Special archetypes: Explosive, Hot, High Resistance, and Sticky
Four archetypes behave differently from the simple ball physics of the rest. Two of them, Explosive and Hot, are dangerous and should be handled with care.
Explosive (TNT)
A cube that has absorbed TNT can be ignited. Once lit, it explodes after six seconds and dies, leaving no small cubes behind. Shears cannot remove ignited TNT, so there is no way to defuse it once it starts counting down.
Hot (Magma Block)
A cube holding a magma block damages nearby entities, dealing contact damage as it bounces around. It floats in water like the standard ball archetypes.
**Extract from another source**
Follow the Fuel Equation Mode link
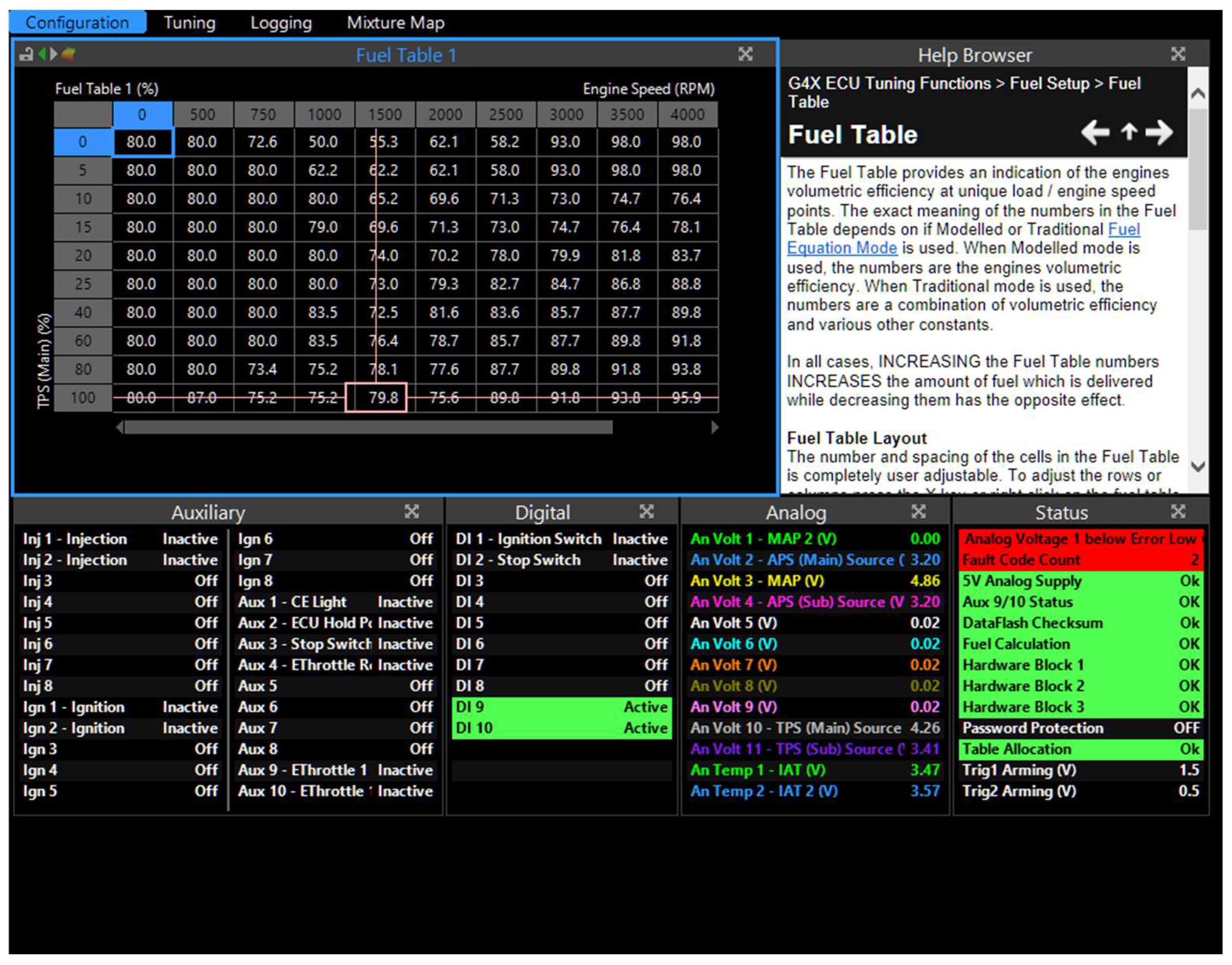 (x=841, y=248)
High Resistance (Soul Sand, Soul Soil)
Soul sand and soul soil make the cube extremely hard to push, with very high friction and no bounce. It works well as an immovable obstacle.
Sticky (Honeycomb Block)
A honeycomb block removes the cube’s ability to both slide and bounce. Its friction is set to the highest value of any archetype, so it sticks in place almost immediately after being hit.

Edition and version differences to watch
The Sulfur Cube is part of the Chaos Cubed update and is still in development, so a few block assignments differ between Java and Bedrock and across versions. The explosive, hot, and slow bouncy archetypes arrive in Bedrock with the 26.30 beta, alongside the cube spawning during normal and peaceful gameplay rather than only under the “Drop 2 of 2026” experiment.
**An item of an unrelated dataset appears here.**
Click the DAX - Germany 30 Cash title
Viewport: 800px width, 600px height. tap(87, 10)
| Block | Java Edition | Bedrock Edition |
|---|---|---|
| Block of Resin, Resin Bricks, Chiseled Resin Bricks | Fast Flat | Bouncy (changes to Fast Flat with BE 26.30) |
| Jack o’Lantern | Fast Flat | Added as Fast Flat with BE 26.30 |
| Slime Block, Honey Block, Sculk | Not listed | Fast Flat (until BE 26.30) |
| Ice | Not listed | Fast Sliding (until BE 26.30) |
| Ancient Debris | Slow Flat | Not listed |
One more nuance to keep in mind. Stone-type blocks produce the Slow Bouncy archetype in newer development builds, but inside the older “Drop 2 of 2026” experiment those same blocks give the Regular archetype instead. Because the feature is still being tested, individual block assignments and stat values may shift before the update is finished.
Once you understand how each material maps to an archetype, the Sulfur Cube becomes a flexible tool rather than just a cute cave dweller. A bucket carries a large cube anywhere with its absorbed block intact, so you can prepare a wooden bouncer or an icy puck and drop it exactly where your build needs it.